Given the voluminous submissions from the parties and the public and the unique issues posed by Amarin’s complaint, the ITC twice delayed its decision on whether to institute the complaint, deliberating for nearly an additional month before finally issuing its decision on October 27.

The ITC’s Non-Institution Decision

The ITC’s governing statute, 19 U.S.C. § 1337, provides in part that the ITC “shall investigate any alleged violation of this section on complaint under oath.” 19 U.S.C.§ 1337(b). Nonetheless, the ITC here found that “Amarin’s complaint does not allege an unfair method of competition or an unfair act” as required by the statute and the Commission’s rules. Specifically, the ITC determined that the Lanham Act allegations in this case were precluded by the FDCA, and noted that the FDA is the entity charged with the administration of the FDCA. As such, the ITC declined to institute an investigation and dismissed the complaint.

Commissioner Broadbent issued a brief memorandum concurring with the ITC’s non-institution decision, agreeing that Amarin’s complaint failed to properly allege an unfair method of competition or an unfair act under Section 337. However, she left the door open for future complaints, stating that she did not reach the issue of whether properly pleaded claims based on the FDCA may be cognizable under Section 337. (It is worth noting Commissioner Broadbent, along with then-Commissioner Pinkert, issued a similar concurring memorandum in Certain Hydroxyprogesterone.)

What’s Next?

In the short term, Amarin could potentially petition the Commission to reconsider its dismissal of the complaint. Furthermore, given that the ITC’s governing statute directs that the ITC “shall investigate” alleged violations of Section 337, it’s possible that Amarin might seek to challenge that ITC’s non-institution as an arbitrary and capricious act in violation of the Administrative Procedures Act (“APA”)—either in an appeal to the Federal Circuit or in a collateral district court action. (In fact, Amarin hinted in some of its briefing that it would consider a denial of institution to be a potential APA violation.)

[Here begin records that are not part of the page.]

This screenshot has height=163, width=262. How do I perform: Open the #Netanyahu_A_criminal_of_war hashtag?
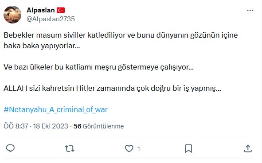coord(56,109)
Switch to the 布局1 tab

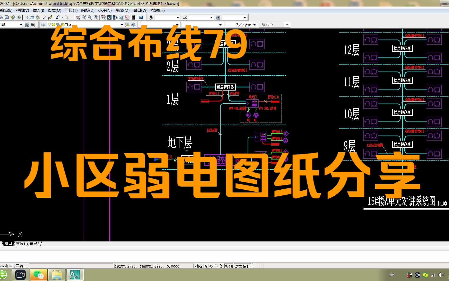point(21,244)
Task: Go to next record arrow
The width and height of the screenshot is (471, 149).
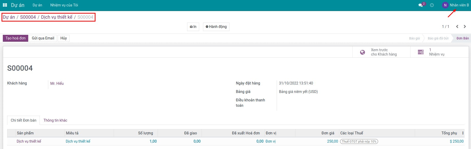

In the long term, and for those who have been watching this case with interest, the ITC’s decision provides incremental guidance regarding the types of non-patent claims that may (or may not) give rise to a Section 337 investigation, especially in the FDCA context. The ITC’s position here and in Certain Hydroxyprogesterone seems to be one of deference to the FDA on issues that are unique to the FDA’s enforcement authority—i.e., where a theory of a violation of Section 337 would require the ITC to interpret the FDCA in an area where the FDA has not yet provided guidance, the ITC will likely decline to institute. It remains to be seen whether it is possible to bring a cognizable Section 337 claim based at least in part on the FDCA—at least one Commissioner may be open to the assertion of such claims.